From adf4133f084cb9e25ff8406911801c71068467a6 Mon Sep 17 00:00:00 2001
From: duzx16 <zx-du20@mails.tsinghua.edu.cn>
Date: Fri, 10 Dec 2021 11:24:21 +0800
Subject: [PATCH] Update script for backward test

---
 examples/t5/config/config_t5_large.json | 34 +++++++++++++++++++++++
 examples/t5/inference_t5.py             | 36 ++++++++++++++++---------
 examples/t5/scripts/generate_t5.sh      |  3 ++-
 examples/t5/test_t5.py                  | 11 +++++---
 4 files changed, 66 insertions(+), 18 deletions(-)

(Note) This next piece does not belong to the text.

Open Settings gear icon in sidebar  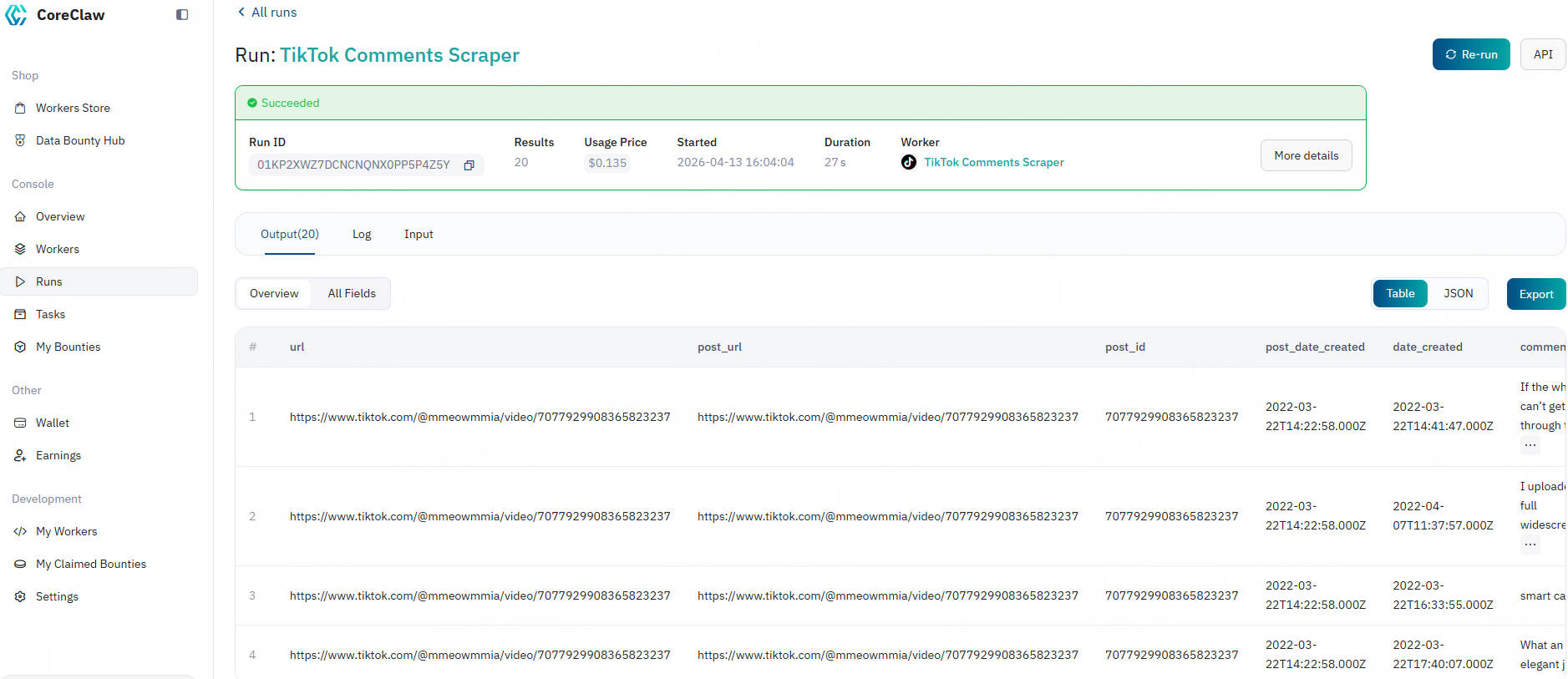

 create mode 100644 examples/t5/config/config_t5_large.json

diff --git a/examples/t5/config/config_t5_large.json b/examples/t5/config/config_t5_large.json
new file mode 100644
index 0000000..25d7bf7
--- /dev/null
+++ b/examples/t5/config/config_t5_large.json
@@ -0,0 +1,34 @@
+{
+  "train_micro_batch_size_per_gpu": 16,
+  "gradient_accumulation_steps": 1,
+  "steps_per_print": 100,
+  "gradient_clipping": 1.0,
+  "zero_optimization": {
+    "stage": 2,
+    "contiguous_gradients": false,
+    "overlap_comm": true,
+    "reduce_scatter": true,
+    "reduce_bucket_size": 50000000,
+    "allgather_bucket_size": 500000000
+  },
+  "bfloat16": {
+    "enabled": true
+  },
+  "optimizer": {
+    "type": "Adam",
+    "params": {
+      "lr": 0.0002,
+      "weight_decay": 0.1,
+      "betas": [
+        0.9,
+        0.98
+      ],
+      "eps": 1e-6
+    }
+  },
+  "activation_checkpointing": {
+    "partition_activations": false,
+    "contiguous_memory_optimization": false
+  },
+  "wall_clock_breakdown": false
+}
\ No newline at end of file
diff --git a/examples/t5/inference_t5.py b/examples/t5/inference_t5.py
index c2af4e7..38a008a 100644
--- a/examples/t5/inference_t5.py
+++ b/examples/t5/inference_t5.py
@@ -26,6 +26,7 @@ from SwissArmyTransformer.model.mixins import CachedAutoregressiveMixin
 from SwissArmyTransformer.generation.autoregressive_sampling import filling_sequence, evaluate_perplexity
 from SwissArmyTransformer.generation.sampling_strategies import BeamSearchStrategy, BaseStrategy
 from SwissArmyTransformer.generation.utils import timed_name, generate_continually
+from SwissArmyTransformer.training.deepspeed_training import setup_model_and_optimizer
 
 
 def get_masks_and_position_ids_glm(seq, mask_position, context_length):
@@ -49,28 +50,37 @@ def main(args):
     args.do_train = False
     initialize_distributed(args)
     tokenizer = get_tokenizer(args)
-    # build model
-    model = T5Model(args)
-    if args.fp16:
-        model = model.half()
-    model = model.to(args.device)
     # load_checkpoint(model, args)
     set_random_seed(args.seed)
-    missing_keys, unexpected_keys = model.load_state_dict(
+
+    # Model, optimizer, and learning rate.
+    model_cls = T5Model
+    model, optimizer = setup_model_and_optimizer(args, model_cls=model_cls)
+
+    missing_keys, unexpected_keys = model.module.load_state_dict(
         torch.load("/dataset/fd5061f6/yanan/huggingface_models/t5-large/model_states.pt")["module"])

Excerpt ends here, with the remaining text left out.